And once again, when I speak of readiness for Christ, I must not omit that which is of the very essence of Christian preparation, the having in us the mind that was in Him: some portion of his own blessed spirit, the spirit of brotherly kindness, and of charity. Nothing will make up for lack of these. A decent life, and a religious life, what is it if charity be away? "All our doings,” says the well known collect, "without charity, are nothing worth. Charity is the bond of peace, and of all virtues, without which whosoever liveth is counted dead before God. The rich, respectable, well-living, but uncharitable man, who has increased his store year by year, and yet not parted with it in any fit degree to relieve misery, who has thought it a weakness to give-that man, if he be a Christian, if he acknowledge Christ's word as the truth of God, may well quake as he reads the lines in which the Lord declares that His judgment will be given, “I was an hungered and ye gave me no meat, I was thirsty and ye gave me no drink, I was a stranger, and ye took me not in, naked, and ye clothed me not, sick, and in prison, and ye visited me not. İnasmuch as ye did it not to one of the least of these my brethren, ye did it not to me: and these shall go away into everlasting punishment, but the righteous" (and by the righteous we must understand the charitable—those who administered to their brother's needs) "the righteous shall go away into life everlasting."
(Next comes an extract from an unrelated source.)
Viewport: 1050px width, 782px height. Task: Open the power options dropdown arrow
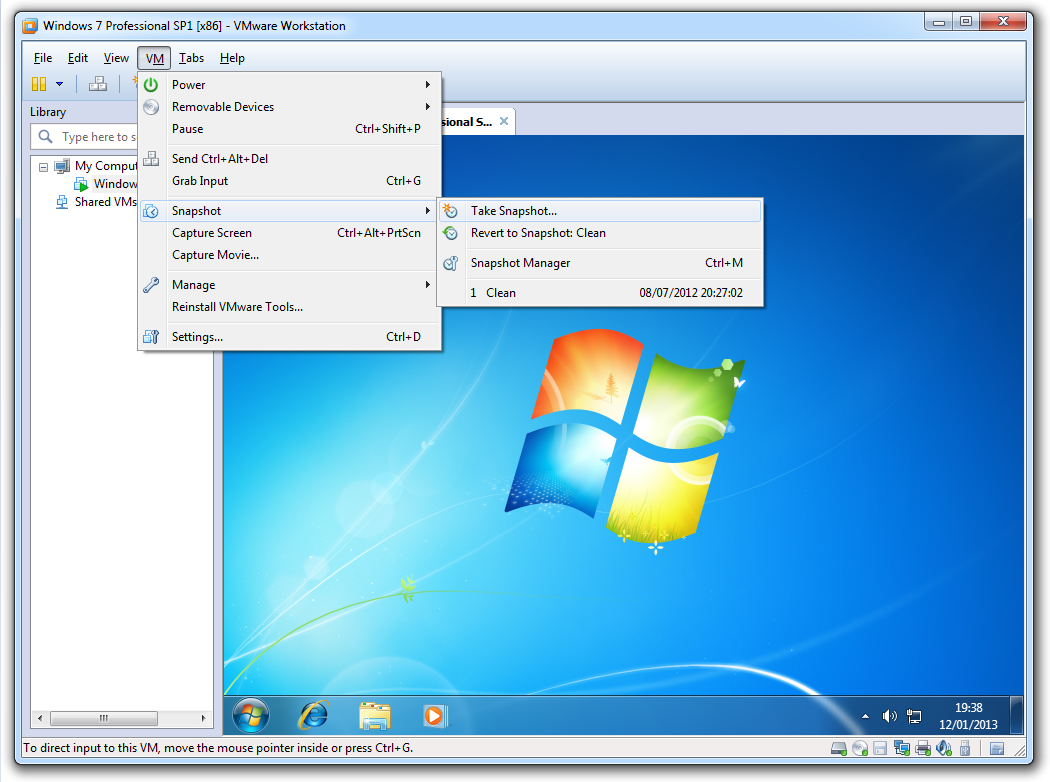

Such as it seems to me, much pondering the Scriptures selected for Advent, is the preparation for Death and Judgment to which we are now called by our Church. Such is that condition of readiness to which the text invites us, Be ye also ready, for at such an hour as ye think not the Son of Man cometh. It may be summed up in a very few words. What is required of us is "to have a lively faith in God's mercy through Christ;" to labour diligently in our calling; to deny ungodliness and worldly lusts; to master our besetting sin; to have
fervent charity amongst ourselves, charity that shall not stand in kind words and kind judgments only, but shall be helpful, active, ready to give; shall carry us to the homes of the poor, make us to be the friends of the friendless; bearers, in this world of many sorrows, of our brother's burden. Oh! that God would make us all to lead this, the true Christian life, that He would send the spirit of His Son more and more into our hearts; for then we should be each in his station-as men who wait for our Lord, who are ready at any moment for his appearing, no matter at what hour; "whether at midnight, or at the cock crowing, or in the morning.” The cry, “Behold the bridegroom cometh,” would not strike upon unprepared hearts. There would be no desire to put Him off; no saying, but spare me a little that I may set my house in order. Living the life I have sketched, we should be always ready, nay, even glad, to depart and to be with Him. Even like her whose praise is in the Gospel, the chooser of the “good part," who when it was told her “ the Master is come, and calleth for thee," as soon as she heard it, arose quickly and came unto Him.
SOME OF THE LESSONS OF CHRISTMAS.
ST. MATT. XXI. 37.
“ Last of all he sent unto them his son, saying, they will revorence
AGAIN to-day we meet in the Church to celebrate the return of our Lord's birthday-His birthday into this earth-for the Lord Jesus Christ did not begin His life to-day; He existed from everlasting: He was with God in Heaven, or ever the earth and the world was made. But to-day He entered into our human lot, to-day He was made flesh, and dwelt among men, Emanuel-God with us.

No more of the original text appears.